Cette année surtout a été remarquable par les privations qu’ils ont eu à supporter, la neige ayant été trop précoce, ils n’ont pas eu le temps de faire sécher de la fiente de vache ou de fumier de mouton, de façon que pendant l’hiver, ne pouvant faire cuire ni la soupe ni les pommes de terre, faute de combustible, ils ont été réduits à leur mauvais pain noir et sec. L’hiver
ayant été long et rigoureux, ils ont été plus longtemps et plus entassés dans les veilleries, aussi les maladies ont été plus communes et plus meurtrières que les années précédentes, et il est si vrai que l’on doit les attribuer à cette cause que les familles aisées qui n’ont pas été soumises aux mêmes influences en ont été entièrement exemptes… »

INFORMATIONS COMPLÉMENTAIRES.
Besse est un village du haut Oisans situé à 1560 mètres d’altitude, au-dessus de la limite des forêts.
La présence de bonnes terres agricoles et de pâturages a fixé là une population nombreuse qui a atteint 900 habitants vers 1830. Actuellement Besse ne compte plus que 116 habitants.

L’absence de bois nécessite l’utilisation du fumier des animaux pour la cuisson (tout le fumier des moutons, une partie de celui des bovins) des aliments. Le pain est cuit au four communal avec la paille du seigle et les fagots coupés dans les fossés autour du village, si l’on n’a pas pu faire provision de bouses, il n’y aura plus rien pour cuire les aliments à la fin de l’hiver.
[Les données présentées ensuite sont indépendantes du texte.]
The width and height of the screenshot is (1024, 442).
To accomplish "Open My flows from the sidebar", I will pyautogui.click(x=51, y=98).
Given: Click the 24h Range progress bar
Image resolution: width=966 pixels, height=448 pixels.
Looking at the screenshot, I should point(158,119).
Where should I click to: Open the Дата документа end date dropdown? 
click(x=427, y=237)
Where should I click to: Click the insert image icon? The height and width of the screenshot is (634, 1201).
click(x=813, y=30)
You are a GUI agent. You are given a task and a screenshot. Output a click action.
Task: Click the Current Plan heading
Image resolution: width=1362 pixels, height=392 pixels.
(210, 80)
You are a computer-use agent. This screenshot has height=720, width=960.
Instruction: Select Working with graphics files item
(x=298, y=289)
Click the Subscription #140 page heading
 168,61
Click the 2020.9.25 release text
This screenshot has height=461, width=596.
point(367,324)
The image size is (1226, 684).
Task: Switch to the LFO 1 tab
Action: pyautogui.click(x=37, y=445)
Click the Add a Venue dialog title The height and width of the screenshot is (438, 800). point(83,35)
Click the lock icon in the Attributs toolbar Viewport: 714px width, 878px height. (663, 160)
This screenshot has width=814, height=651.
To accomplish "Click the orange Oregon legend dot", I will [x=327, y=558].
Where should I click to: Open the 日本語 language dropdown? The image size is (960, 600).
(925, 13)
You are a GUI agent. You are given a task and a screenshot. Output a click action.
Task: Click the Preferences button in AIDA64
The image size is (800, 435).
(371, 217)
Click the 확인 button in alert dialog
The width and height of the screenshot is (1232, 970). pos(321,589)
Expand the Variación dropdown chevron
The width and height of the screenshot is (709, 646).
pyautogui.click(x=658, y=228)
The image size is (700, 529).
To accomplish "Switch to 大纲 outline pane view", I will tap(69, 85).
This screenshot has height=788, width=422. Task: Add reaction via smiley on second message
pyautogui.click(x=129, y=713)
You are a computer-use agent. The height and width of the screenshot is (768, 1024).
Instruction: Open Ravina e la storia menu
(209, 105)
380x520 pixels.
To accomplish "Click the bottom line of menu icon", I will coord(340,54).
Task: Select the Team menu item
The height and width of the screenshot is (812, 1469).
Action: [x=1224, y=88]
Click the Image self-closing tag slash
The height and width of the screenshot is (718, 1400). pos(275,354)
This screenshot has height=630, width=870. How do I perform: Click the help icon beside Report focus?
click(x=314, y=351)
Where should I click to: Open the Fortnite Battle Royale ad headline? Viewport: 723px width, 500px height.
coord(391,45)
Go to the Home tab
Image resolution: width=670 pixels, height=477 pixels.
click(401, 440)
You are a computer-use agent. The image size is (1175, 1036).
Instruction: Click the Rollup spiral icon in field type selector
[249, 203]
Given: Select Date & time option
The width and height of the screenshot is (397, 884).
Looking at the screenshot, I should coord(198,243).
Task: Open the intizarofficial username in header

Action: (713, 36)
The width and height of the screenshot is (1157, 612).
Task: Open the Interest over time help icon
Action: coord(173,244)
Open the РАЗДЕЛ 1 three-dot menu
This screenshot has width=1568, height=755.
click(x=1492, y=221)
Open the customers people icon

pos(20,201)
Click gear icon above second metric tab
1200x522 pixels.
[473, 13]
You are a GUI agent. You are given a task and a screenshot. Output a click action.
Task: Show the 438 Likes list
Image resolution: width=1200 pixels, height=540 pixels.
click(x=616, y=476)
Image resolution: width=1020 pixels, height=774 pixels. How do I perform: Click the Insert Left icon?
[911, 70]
Le pain est cuit en une seule fois. C’est le « pain bouilli » que l’on cuisait encore pendant la dernière guerre dans les villages du haut-Oisans et du Briançonnais. « On cuit la farine de seigle dans l’eau bouillante. Pas de sel. Ce pain doux, brassé en tourtes de 5 kg au moins, mijotera pendant 7 heures au four banal. On bouche l’orifice et il n’est que d’attendre. Le pain se conserve pendant un an jusqu’à la récolte suivante ». (Source le Petit Dauphinois, 9 janvier 1942.)

C’est aussi l’absence de combustibles qui oblige les hommes à vivre avec leurs animaux (dossier : « se loger », une maison à Besse) et à se rassembler l’hiver pour la veillée, ceci jusqu’à ce qu’on utilise à la fin du XIXe l’anthracite des mines de l’Herpie.
Cette vie difficile est remise en cause dès que les ressources diminuent (guerre qui gêne le départ de ceux qui partent l’hiver gagner leur vie ailleurs, prix du bétail qui baisse, fermeture des ardoisières, etc.) ou que les conditions climatiques s’aggravent, c’est alors le cycle maladie-misère qui s’installe. La population sous-alimentée est une proie facile pour les maladies, un demi-siècle plus tôt, c’était la famine.
La sous-alimentation entraîne la maladie, ici des sortes de fièvres typhoïdes endémiques dans les régions pauvres à la fin de l’hiver. En dehors de quelques médicaments peu efficaces, les médecins conseillent surtout une alimentation plus riche et font appel à la charité publique.